Time is now for Ugandans to rise against the cancer of corruption

Wednesday December 28 2011

By Christine Byiringiro

We must reflect upon our individual and collective effort towards the elimination of corruption from our midst. According to well documented World Bank statistics, Uganda loses an estimated Shs500 billion per year to corruption. And yet yearly, Ugandans continue to die because of the effects of corruption – in the form of poor service delivery.

In May, the media reported that Middy Acen and Eunice Acola had died in Lira Regional Referral Hospital due to a severe blood crisis that had hit the medical facility.

In August, Sylvia Nalubowa died in Mityana Hospital from complications of an obstructed labour as the hospital lacked a doctor to carry out a caesarean operation that could have saved her life. Another mother, Jennifer Anguko, also died in Arua Regional Referral Hospital in December 2010 due to a uterus rupture following 15 hours of obstructed labour.

There were deaths of more mothers like Cecilia Namboozo who could not be attended to at Mbale Referral Hospital because she could not afford about Shs300,000– more than her monthly teachers’ salary.

While the NRM government has demonstrated its intention to fight corruption, through its rich anti corruption legal framework, the issue of political will remains a matter of serious concern. The government deserves credit for such laws as the Anti Corruption Act, 2009, the Public Finance and Accountability Act, 2003, the Budget Act, 2002, the Public Procurement and Disposal of Public Assets Act, 2003, The Access to Information Act, 2005, The Whistleblowers Act, 2010 and the Penal Code Act Cap 120.

In addition, the government has also established institutions such as the Inspectorate of Government, the Anti Corruption Court, and the Ministry of Ethics and Integrity to lead the graft fight.

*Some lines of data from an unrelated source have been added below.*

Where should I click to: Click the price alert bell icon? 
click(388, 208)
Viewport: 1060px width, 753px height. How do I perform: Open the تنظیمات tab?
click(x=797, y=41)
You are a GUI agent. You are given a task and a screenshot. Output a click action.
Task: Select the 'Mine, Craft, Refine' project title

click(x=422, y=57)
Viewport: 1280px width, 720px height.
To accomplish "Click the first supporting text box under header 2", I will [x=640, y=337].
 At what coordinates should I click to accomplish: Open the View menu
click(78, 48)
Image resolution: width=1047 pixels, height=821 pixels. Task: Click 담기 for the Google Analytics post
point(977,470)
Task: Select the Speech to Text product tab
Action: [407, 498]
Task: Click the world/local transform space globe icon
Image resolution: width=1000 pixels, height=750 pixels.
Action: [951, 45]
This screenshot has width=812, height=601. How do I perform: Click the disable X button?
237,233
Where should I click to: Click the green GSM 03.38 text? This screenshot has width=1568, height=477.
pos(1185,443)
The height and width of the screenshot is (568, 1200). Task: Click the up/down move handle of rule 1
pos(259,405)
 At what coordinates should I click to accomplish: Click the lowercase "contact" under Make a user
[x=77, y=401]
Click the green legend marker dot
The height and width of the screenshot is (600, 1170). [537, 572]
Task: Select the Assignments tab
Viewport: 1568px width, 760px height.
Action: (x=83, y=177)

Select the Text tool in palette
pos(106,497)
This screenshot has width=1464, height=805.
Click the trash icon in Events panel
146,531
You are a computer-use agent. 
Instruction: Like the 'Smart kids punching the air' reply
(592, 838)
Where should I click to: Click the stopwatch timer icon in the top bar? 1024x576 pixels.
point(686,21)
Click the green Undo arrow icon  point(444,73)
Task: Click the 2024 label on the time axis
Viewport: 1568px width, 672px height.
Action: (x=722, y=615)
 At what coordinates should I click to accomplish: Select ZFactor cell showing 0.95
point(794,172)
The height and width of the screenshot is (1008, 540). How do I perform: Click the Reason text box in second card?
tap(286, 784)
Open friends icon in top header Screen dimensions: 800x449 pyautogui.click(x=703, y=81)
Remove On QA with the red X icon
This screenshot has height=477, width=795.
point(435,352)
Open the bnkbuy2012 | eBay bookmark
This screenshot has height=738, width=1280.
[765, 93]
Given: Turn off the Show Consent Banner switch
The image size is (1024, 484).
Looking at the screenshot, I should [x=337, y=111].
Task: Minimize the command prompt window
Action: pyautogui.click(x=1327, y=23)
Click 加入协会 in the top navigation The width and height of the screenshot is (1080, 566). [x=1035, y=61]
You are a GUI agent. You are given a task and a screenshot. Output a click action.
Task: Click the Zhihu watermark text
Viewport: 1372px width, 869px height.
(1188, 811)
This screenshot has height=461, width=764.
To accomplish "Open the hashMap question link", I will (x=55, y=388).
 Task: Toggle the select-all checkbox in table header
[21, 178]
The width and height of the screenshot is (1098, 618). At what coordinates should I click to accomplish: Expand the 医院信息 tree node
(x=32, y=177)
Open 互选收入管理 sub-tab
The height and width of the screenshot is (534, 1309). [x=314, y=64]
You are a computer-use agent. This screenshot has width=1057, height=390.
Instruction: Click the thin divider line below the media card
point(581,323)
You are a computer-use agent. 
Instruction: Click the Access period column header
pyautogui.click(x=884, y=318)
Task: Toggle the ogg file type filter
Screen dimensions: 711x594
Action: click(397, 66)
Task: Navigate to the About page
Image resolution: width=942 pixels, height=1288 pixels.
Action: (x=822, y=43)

However, the same government has remained dead silent as its top lieutenants continue to dominate the list of officials suspected of involvement in huge corruption scandals. In addition, key government institutions and agencies have perennially topped the list of the most corrupt institutions, including the Police, Judiciary and district local governments.

Uganda is also a signatory to the UN Convention against corruption and ratified the AU Anti- Corruption Convention but ironically is one of the top corrupt countries. As Parliament Speaker Rebecca Kadaga recently said, corruption has reached a crisis level. A recent Transparency International Index on corruption ranked Uganda among the most corrupt nations in the world – and second worst in East Africa!

Government efforts towards elimination of corruption must include a policy to improve salaries of government workers. The Police and teaching remain the least paid professions. Is it therefore a surprise that such institutions like the Police perennially top the list of the most corrupt agencies? The government faces an uphill task defending its leadership failures as it superintended over one of the most corrupt countries in the world.